::: EXCERPTED TEXT :::
We all recall that, and much of it is still there although one must peer through the smog to find it. But where did they go—those Rams? Those crowds of 100,000 or more? Those great names? Did the Rams really happen, or did we invent them as we invented Jack Carson and Vera Hruba Ralston? The answer is the Rams happened. They are happening yet. One does not hear so much about them, because they have stopped winning championships, not because they have stopped trying. Even today they have literally dozens of loyal fans.

To comprehend the puzzling Rams of today it is necessary to know something of the Rams of the past. Such a time that was, when they had the names and the ability to win three divisional championships in a row and tie for a fourth. It was glorious—testimonial dinners for sports writers, Bob married Jane, Van Brocklin was on the bench, Ron Waller married the breakfast-food heiress, Bob Hope never missed a game unless he was off cheering up the troops in Korea, Glenn Davis got engaged to Liz. Everybody had fun. Too much fun. Things were going too well. Power corrupts, and the Rams were so powerful that they were sinking under the weight of it. In pro football, power goes in cycles and not merely because of the college draft.
::: COLLECTED DATA :::
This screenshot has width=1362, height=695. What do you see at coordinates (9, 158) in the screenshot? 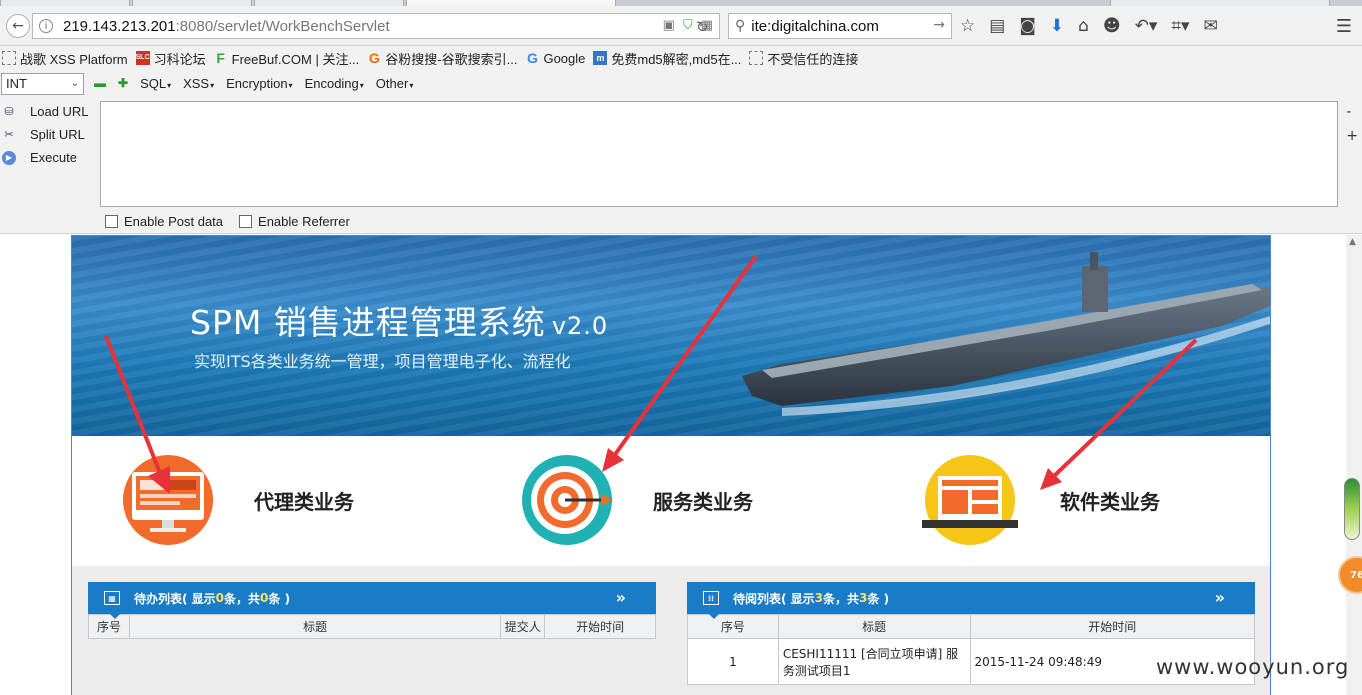
I see `play-icon: ▶` at bounding box center [9, 158].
:::
#### [EXERCISE TASKS]
[a] Translate this sentence from the passage about the Rams into Spanish: "In pro football, power goes in cycles and not merely because of the college draft."
[b] Carry the passage about the Rams forward, in the same voice, from its final sentence.

#### [ANSWERS PROVIDED]
[a] En el fútbol americano profesional, el poder va por ciclos, y no únicamente a causa del draft universitario.

[b]
The Rams began humbly enough. They were organized in Cleveland in 1937 and lost 10 of their first 11 games. When Daniel F. Reeves and Fred Levy Jr.—names to remember in understanding the cycle of the Rams—bought the franchise in 1941, the team had risen to a 2-9 record. The next year Lieutenant Reeves and Major Levy went into the armed forces, and in 1943 Reeves bought out Levy's interest while the Rams were skipping a season because of the war. Reeves had already decided that the scouting of collegiate players should be done on a more substantial basis than by relying on the opinions of friends and football magazines. "There were four teams—New York, Green Bay, Chicago and Washington—that had been very successful and were getting a lot of information from their alumni," says Reeves. "So I determined that the information was worth something and I started paying money for it. I also hired a full-time scout."

Thus began professional football's scouting systems, which today employ hundreds of scouts, cost as much as $200,000 for one team in one year and occupy enough computers to do all the calculus homework in North America.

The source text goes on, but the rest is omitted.